Years ago, I would say I have aspergers syndrome. The people who know about these things decided that it wasn’t a useful distinction so now I’m considered a high function autistic adult.
Either way you look at it, my brain doesn’t process social information the way most people do. Most people can see a smile and know, without thinking about it, if it’s a happy one or pained. They can take in people’s body language and know the social context of the room. Most people don’t think about these things, it’s just part of life. So they don’t know how they know. I don’t have that luxury.

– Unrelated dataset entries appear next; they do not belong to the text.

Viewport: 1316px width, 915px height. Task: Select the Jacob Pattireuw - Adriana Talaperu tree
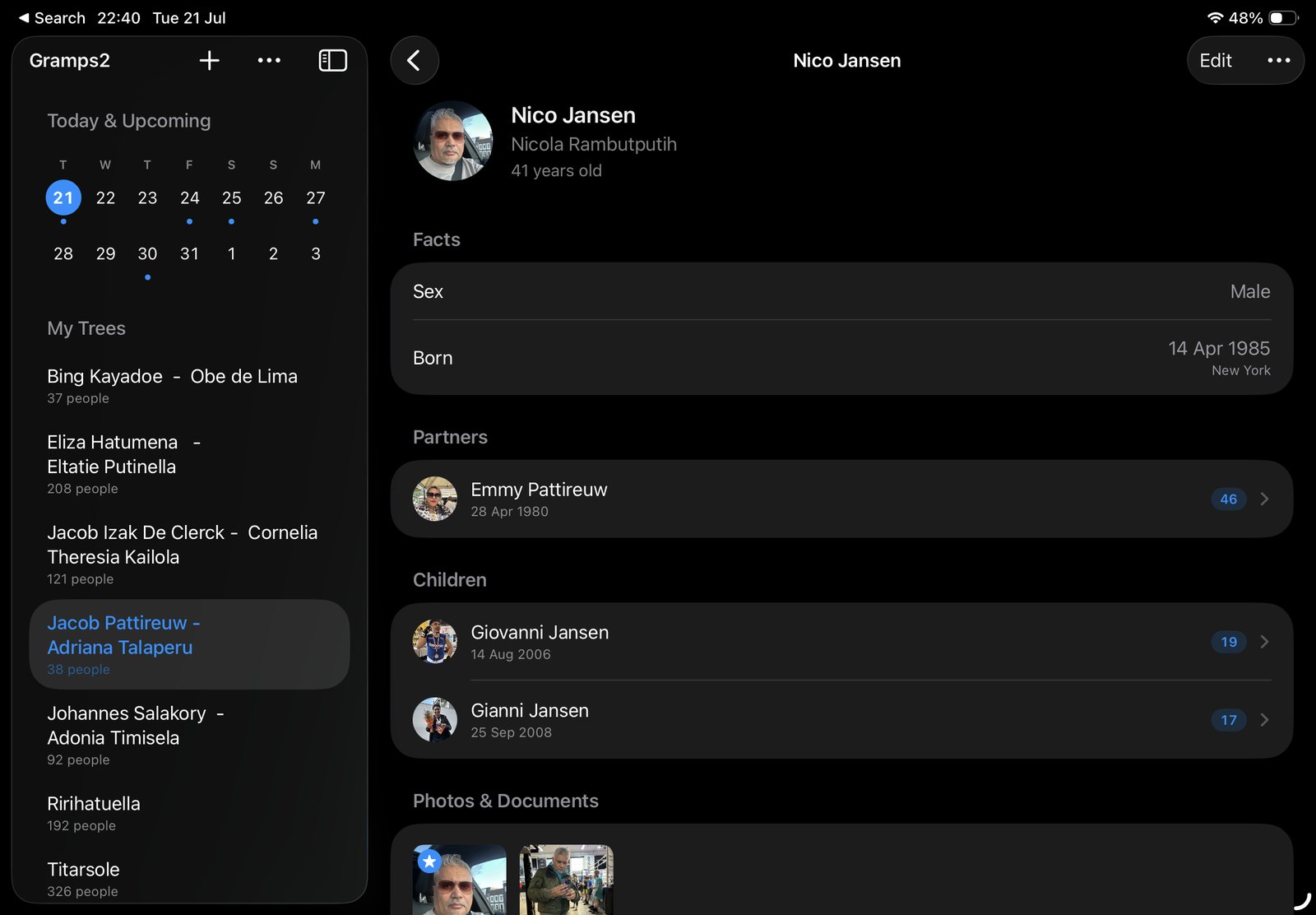tap(189, 644)
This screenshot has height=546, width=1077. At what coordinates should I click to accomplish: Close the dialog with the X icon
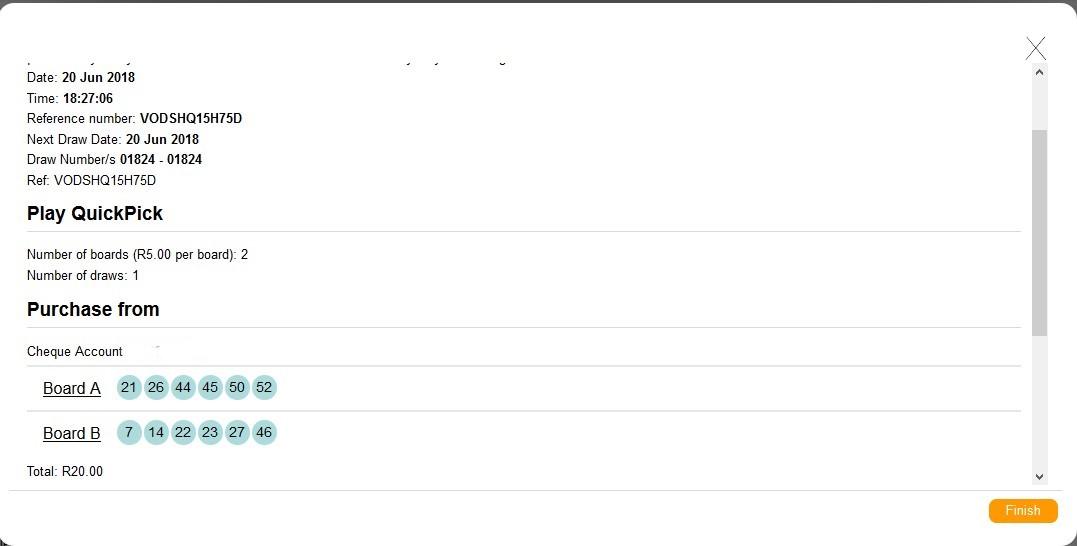pyautogui.click(x=1036, y=49)
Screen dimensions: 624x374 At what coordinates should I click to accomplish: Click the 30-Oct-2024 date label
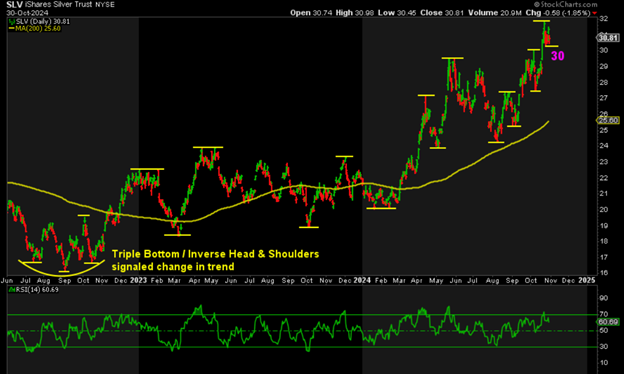pos(27,13)
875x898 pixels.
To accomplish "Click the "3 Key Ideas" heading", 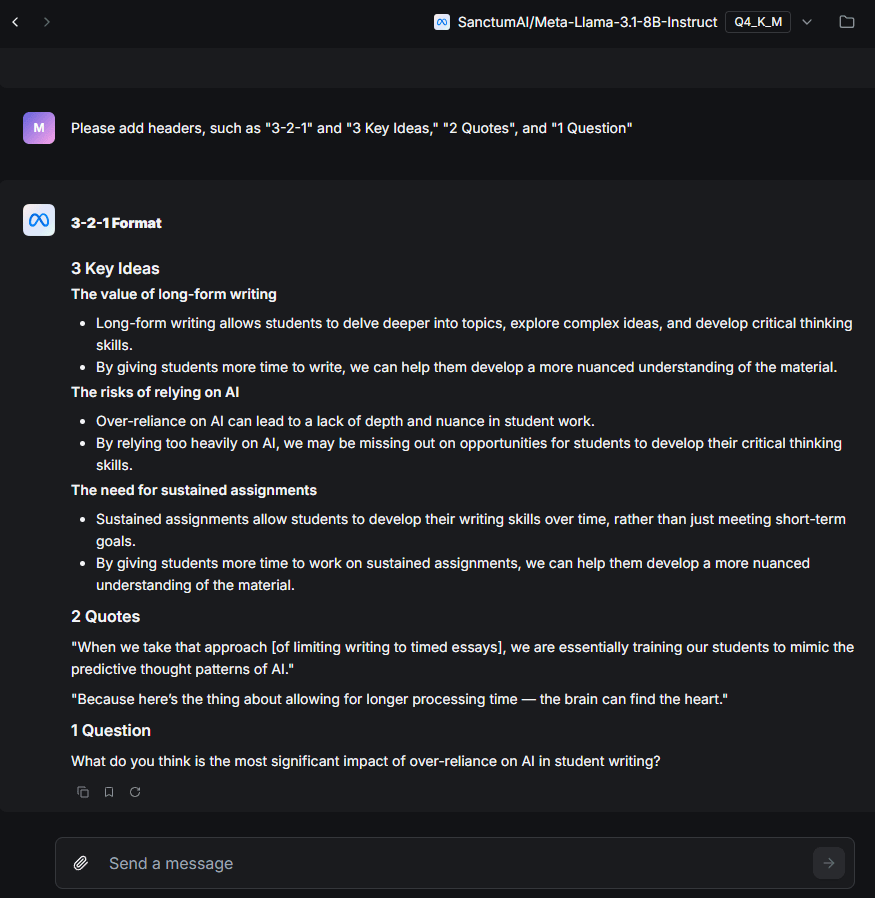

I remember the first time I noticed that something wasn’t working for me. The first day of third grade and the school required a parent to drop all students off so the parents could meet the teachers. My mom walked me to my third grade classroom and gave me a nudge to go talk to my friends while she went to talk to the other parents.
This shouldn’t be too hard, right? Except I knew most of the kids in the room and still didn’t know which ones were my friends. The kids were sorting themselves into groups, but I couldn’t see the pattern. I didn’t have a clue which group I belonged in. So I chose and got it wrong.
Even though more of the kids in that group played with me in 2nd grade, in 3rd grade girls don’t belong in an all boys group – I guess. I still think that’s wrong, but I learned that there are rules and then there are real rules and you have to know the real rules if you want to understand the rules. The classic example of rules vs real rules is this:
Rule: No running in the halls.
Real Rule: Don’t get caught running in the halls.
After that embarrassing start to 3rd grade, I learned to analyze social situations consciously. It takes me a while to assess a room because I have to think about it. Along with my natural shyness, this habit gets me labeled a “wall flower.” To some this is an insult, but I don’t really care. I do cling to the wall and wait until I understand before I participate. Experience has taught me that my chances of getting it wrong are significantly higher than other people.
You might think I’m complaining, but really I like living like this. Well, not the socially awkward part, but there are plenty of reasons for social awkwardness and enough other people who have that problem that I know I’m not alone. What I like is that I have had to learn to analyze social interactions.
For a writer, this is an invaluable skill. I’ve been practicing it almost as long as I’ve been writing (I started writing fiction in 2nd grade and that’s a whole ‘nother story). I’ve been looking at the details of how different smiles pull at the lips differently. How some only pull at the lips and others reach all the way up to the eye brows. I learned that sarcasm usually comes with an askew expression, while people being serious have a straight expression.
I could tell kids who were lying to me by where their eyes pointed. I can still tell. People who are in love walk a little lighter, while someone trying to hide their anger tend to raise their shoulders. None of this is unknown, and most of it can be learned with a little research into scientific studies about non-verbal communication. The difference is that I’ve been observing such things for so long, it comes as second nature to have my characters do them.
It has served me very well in my writing right up to the sex scenes.
I don’t get much chance to observe people having sex. Go figure.
So I took a class in how to write erotica. The instructors kept saying you have feel turned on to write sex scenes. “If you aren’t getting wet from your writing, neither will your readers.” Except I’d written a sample to get into the class that they said was very hot, but I wasn’t turned on by it.
We read other works and the whole class talked about how this piece really got them going or that one didn’t. I didn’t feel anything like that while reading. I knew it was another aspect of my ASD (Autism Spectrum Disorder) that I hadn’t noticed before. I wasn’t going to let it defeat me. There had to be a way for me to analyze hotness without getting a physiological response.
One of the instructors took me aside and we ran through all kinds of scenarios. It took a long time, and I’m grateful she stuck with it until we found the key. I don’t have a physiological response to the written words, but I do have a mental one. There is a very distinct kind of focus that shows up when something I read is turning me on.
That opened a whole new world of reading and writing for me. I can read my own writing now and know the difference between technical tab P in slot V writing and the kind of heat that gets the kind of praise I crave from writers I respect.
I may have a different process, but I know I can produce the kind of stories that turn people on. Now I just need to find the people who want to be turned on and convince them to read my stories.